Chinese scientists create seawater-resistant rice capable of feeding 200 million additional people by 2030
Credit(s): Canva

Chinese scientists have successfully developed revolutionary salt-tolerant "seawater rice" by overexpressing genes from wild rice varieties, enabling cultivation in saline and alkaline coastal soils where traditional rice cannot survive, according to the South China Morning Post.

The groundbreaking project was initiated by the late Yuan Longping, known as China's "father of hybrid rice," and is now being advanced by the Qingdao Saline-Alkali Tolerant Rice Research Centre, with trial fields in Tianjin achieving impressive yields of 4.6 metric tons per acre.

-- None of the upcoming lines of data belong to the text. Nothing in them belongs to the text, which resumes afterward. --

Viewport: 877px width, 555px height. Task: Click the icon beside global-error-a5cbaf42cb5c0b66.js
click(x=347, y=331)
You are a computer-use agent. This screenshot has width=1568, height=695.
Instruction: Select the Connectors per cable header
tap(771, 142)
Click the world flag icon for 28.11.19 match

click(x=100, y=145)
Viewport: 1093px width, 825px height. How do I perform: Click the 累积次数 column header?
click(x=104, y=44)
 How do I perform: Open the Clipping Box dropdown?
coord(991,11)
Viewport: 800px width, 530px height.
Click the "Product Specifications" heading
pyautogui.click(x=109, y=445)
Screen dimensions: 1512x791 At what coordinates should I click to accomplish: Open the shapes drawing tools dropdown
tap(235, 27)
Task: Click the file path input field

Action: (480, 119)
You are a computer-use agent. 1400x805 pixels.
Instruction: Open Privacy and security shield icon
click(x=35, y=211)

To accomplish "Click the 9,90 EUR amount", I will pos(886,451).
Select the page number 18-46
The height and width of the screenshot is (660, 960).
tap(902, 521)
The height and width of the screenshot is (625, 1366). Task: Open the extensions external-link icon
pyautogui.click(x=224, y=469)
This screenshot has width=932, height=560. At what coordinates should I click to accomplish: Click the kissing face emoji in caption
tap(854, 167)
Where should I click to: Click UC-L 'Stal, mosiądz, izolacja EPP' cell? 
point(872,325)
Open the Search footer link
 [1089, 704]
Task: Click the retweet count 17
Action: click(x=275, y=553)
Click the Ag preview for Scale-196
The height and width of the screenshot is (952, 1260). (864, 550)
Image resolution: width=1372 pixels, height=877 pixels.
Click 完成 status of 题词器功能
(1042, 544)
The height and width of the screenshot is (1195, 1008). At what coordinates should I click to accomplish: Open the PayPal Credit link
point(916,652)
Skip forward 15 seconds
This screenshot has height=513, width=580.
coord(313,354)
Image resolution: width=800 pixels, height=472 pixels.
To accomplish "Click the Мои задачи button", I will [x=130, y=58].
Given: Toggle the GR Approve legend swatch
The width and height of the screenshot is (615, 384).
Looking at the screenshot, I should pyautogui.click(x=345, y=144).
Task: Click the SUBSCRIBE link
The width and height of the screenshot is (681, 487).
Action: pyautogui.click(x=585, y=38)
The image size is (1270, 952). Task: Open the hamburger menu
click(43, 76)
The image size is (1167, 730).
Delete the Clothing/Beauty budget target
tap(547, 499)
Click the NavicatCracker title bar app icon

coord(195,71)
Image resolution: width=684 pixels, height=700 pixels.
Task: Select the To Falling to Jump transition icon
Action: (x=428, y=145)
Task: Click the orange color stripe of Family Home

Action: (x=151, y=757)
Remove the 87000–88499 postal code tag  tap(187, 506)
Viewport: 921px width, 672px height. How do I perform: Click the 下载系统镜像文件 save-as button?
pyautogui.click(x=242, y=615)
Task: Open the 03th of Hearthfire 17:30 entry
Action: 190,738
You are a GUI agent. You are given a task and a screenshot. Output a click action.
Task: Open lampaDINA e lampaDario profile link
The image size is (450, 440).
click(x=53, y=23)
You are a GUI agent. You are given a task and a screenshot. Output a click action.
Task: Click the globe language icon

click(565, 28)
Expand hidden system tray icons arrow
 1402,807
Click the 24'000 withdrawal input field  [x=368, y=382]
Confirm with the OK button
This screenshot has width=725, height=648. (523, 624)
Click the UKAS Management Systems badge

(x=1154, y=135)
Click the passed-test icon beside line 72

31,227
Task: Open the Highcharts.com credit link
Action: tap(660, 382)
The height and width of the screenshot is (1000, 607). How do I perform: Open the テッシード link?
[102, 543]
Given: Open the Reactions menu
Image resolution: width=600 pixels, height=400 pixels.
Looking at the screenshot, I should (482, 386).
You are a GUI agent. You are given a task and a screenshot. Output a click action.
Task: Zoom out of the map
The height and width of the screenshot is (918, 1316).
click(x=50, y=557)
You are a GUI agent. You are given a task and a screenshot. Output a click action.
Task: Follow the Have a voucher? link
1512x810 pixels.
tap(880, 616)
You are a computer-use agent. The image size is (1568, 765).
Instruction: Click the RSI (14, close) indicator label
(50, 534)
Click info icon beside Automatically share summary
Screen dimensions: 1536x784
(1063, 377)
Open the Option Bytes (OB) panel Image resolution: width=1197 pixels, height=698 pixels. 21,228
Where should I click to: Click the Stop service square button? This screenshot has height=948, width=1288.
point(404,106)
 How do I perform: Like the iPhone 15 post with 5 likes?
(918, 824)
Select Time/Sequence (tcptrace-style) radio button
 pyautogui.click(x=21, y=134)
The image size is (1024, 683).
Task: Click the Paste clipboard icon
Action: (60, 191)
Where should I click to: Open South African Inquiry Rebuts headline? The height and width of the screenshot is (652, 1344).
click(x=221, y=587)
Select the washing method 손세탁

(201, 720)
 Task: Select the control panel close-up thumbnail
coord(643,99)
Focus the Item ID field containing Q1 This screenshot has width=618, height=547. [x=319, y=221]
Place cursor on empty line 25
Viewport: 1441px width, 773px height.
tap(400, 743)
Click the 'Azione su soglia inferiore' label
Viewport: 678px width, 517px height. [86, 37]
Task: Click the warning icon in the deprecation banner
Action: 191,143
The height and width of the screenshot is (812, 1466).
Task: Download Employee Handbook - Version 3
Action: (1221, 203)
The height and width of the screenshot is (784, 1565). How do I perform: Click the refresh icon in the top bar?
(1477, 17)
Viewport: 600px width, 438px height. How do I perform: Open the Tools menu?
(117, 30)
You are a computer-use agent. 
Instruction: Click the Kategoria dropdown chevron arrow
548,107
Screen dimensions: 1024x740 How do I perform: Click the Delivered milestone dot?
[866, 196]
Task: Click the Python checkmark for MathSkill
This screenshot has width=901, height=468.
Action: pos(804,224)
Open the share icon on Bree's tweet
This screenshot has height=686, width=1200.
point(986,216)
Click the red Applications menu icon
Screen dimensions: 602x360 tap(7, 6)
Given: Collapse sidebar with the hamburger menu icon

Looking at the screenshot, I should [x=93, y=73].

As of 2024, over 400,000 hectares have been successfully planted with this innovative rice strain, with ambitious expansion plans targeting 667,000 hectares this year to maximize agricultural productivity in previously unusable land.

Dialogue Earth reports that cultivating seawater rice on just one-tenth of China's saline soil could boost national rice production by nearly 20%, potentially providing enough food to sustain 200 million people by 2030.

This agricultural breakthrough not only strengthens China's food security but also offers a crucial adaptation strategy for addressing climate change challenges, rising sea levels, and the ongoing reduction of arable farmland across the nation.